What is required >>
Which lines of the listing below contain the word "Telluride"? Return them.

= = = =

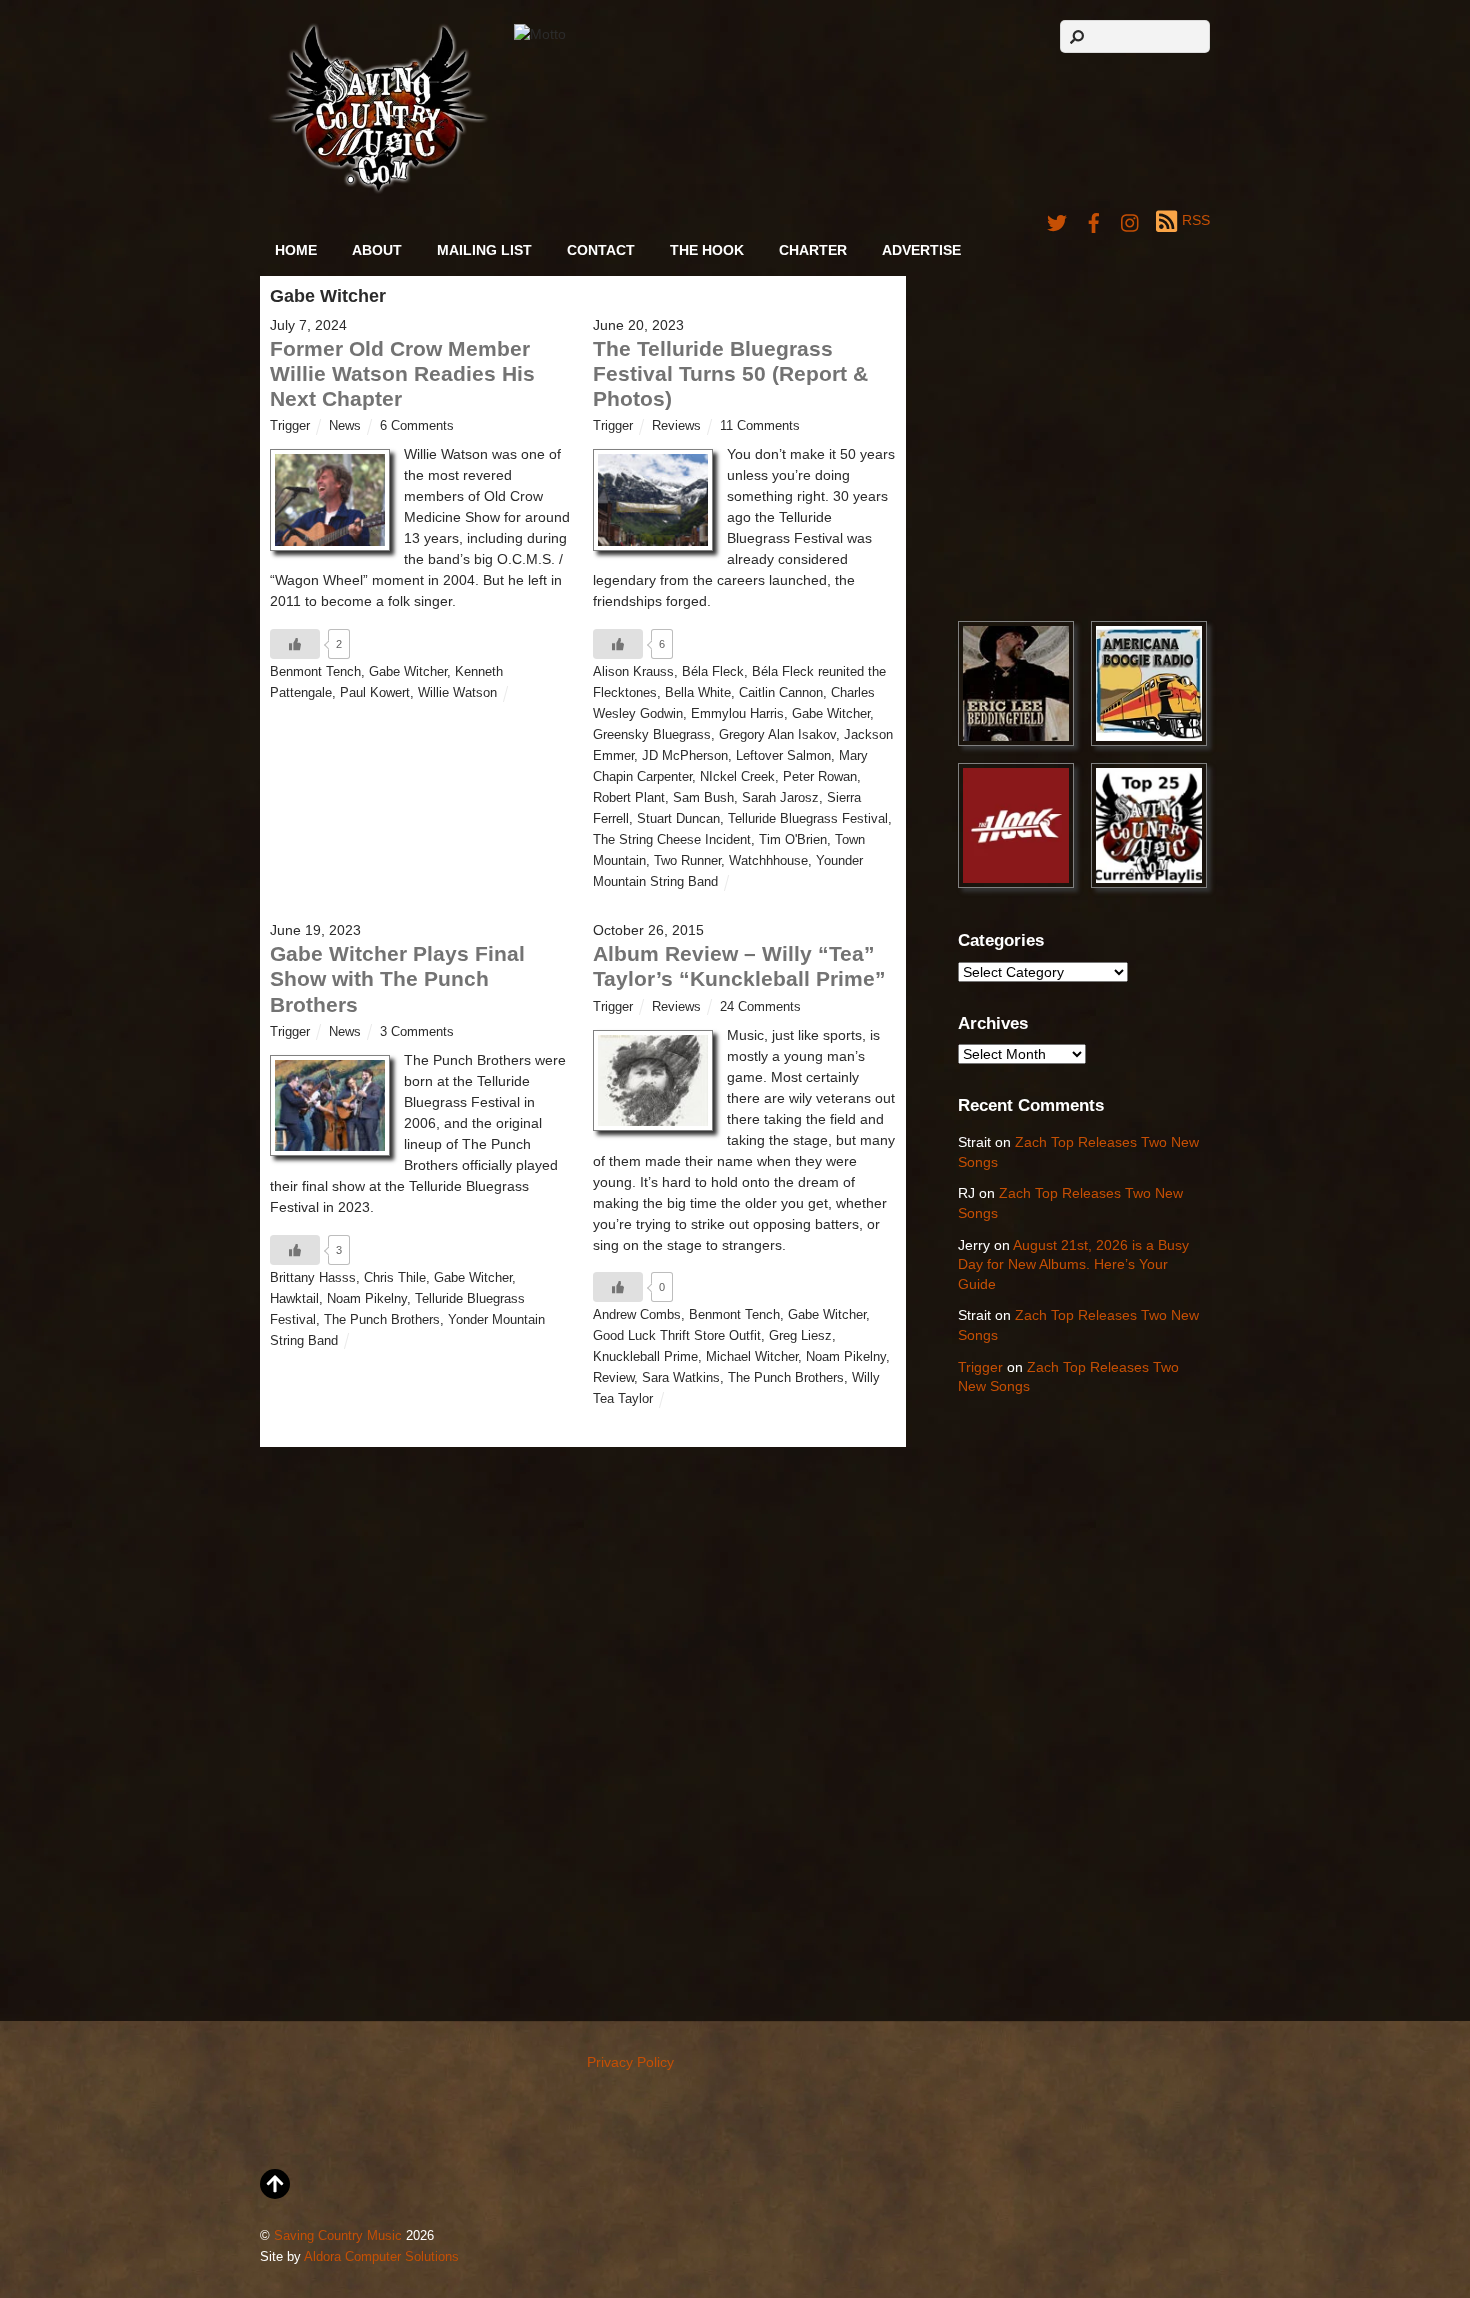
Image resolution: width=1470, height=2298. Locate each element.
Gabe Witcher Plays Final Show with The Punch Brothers (397, 978)
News (345, 426)
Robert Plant (629, 798)
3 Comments (417, 1032)
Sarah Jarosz (780, 798)
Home (296, 250)
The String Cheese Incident (672, 840)
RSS (1196, 220)
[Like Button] (295, 644)
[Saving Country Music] (378, 189)
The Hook (707, 250)
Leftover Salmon (783, 756)
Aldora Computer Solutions (381, 2257)
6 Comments (417, 426)
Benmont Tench (315, 672)
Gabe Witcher (408, 672)
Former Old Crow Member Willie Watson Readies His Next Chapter (402, 373)
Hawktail (294, 1299)
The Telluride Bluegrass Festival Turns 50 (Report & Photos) (730, 373)
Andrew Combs (637, 1315)
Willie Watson (457, 693)
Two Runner (687, 861)
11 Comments (760, 426)
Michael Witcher (752, 1357)
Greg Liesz (800, 1336)
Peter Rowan (820, 777)
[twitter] (1057, 220)
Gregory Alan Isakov (777, 735)
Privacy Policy (630, 2062)
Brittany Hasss (313, 1278)
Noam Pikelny (367, 1299)
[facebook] (1094, 220)
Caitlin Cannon (781, 693)
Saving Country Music (338, 2236)
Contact (601, 250)
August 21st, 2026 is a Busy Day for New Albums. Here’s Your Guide (1073, 1264)
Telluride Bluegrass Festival (808, 819)
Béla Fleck (713, 672)
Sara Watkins (681, 1378)
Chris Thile (395, 1278)
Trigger (290, 426)
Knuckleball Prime (645, 1357)
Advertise (921, 250)
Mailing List (484, 250)
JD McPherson (685, 756)
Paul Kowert (375, 693)
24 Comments (760, 1007)
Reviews (676, 426)
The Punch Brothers (382, 1320)
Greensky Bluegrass (652, 735)
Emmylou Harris (737, 714)
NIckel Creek (737, 777)
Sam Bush (703, 798)
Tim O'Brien (793, 840)
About (377, 250)
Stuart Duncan (678, 819)
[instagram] (1131, 220)
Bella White (698, 693)
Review (613, 1378)
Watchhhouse (768, 861)
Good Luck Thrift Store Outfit (677, 1336)
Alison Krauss (633, 672)
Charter (813, 250)
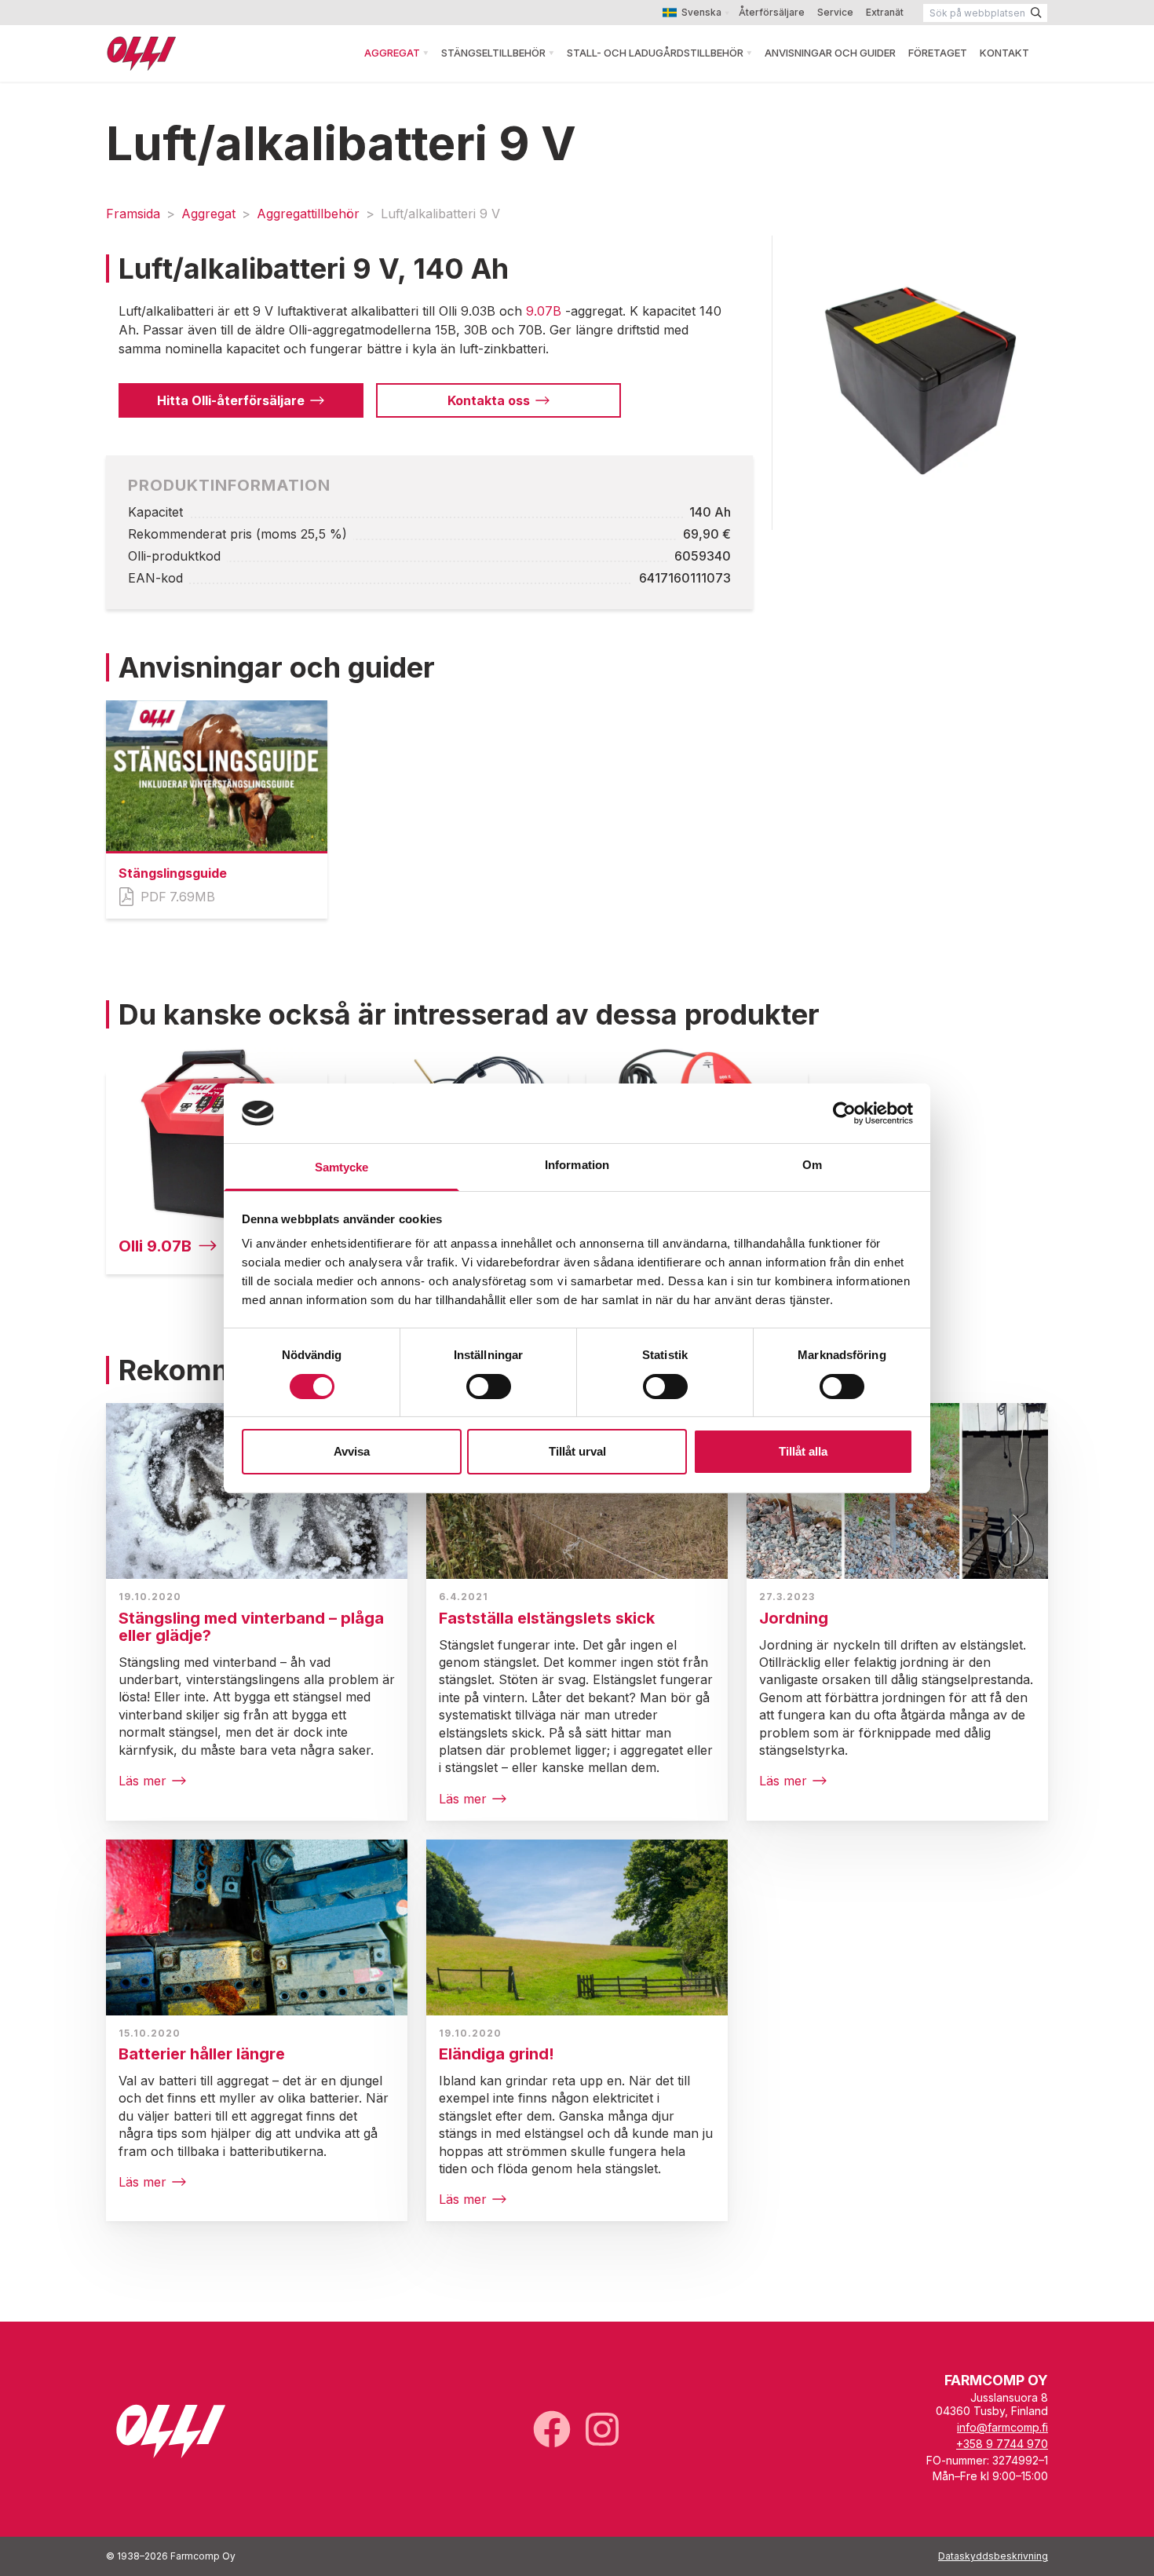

= = = =

Completed exercise >>
The Telluride Bluegrass Festival Turns 50 (Report & Photos) (730, 373)
Telluride Bluegrass Festival (808, 819)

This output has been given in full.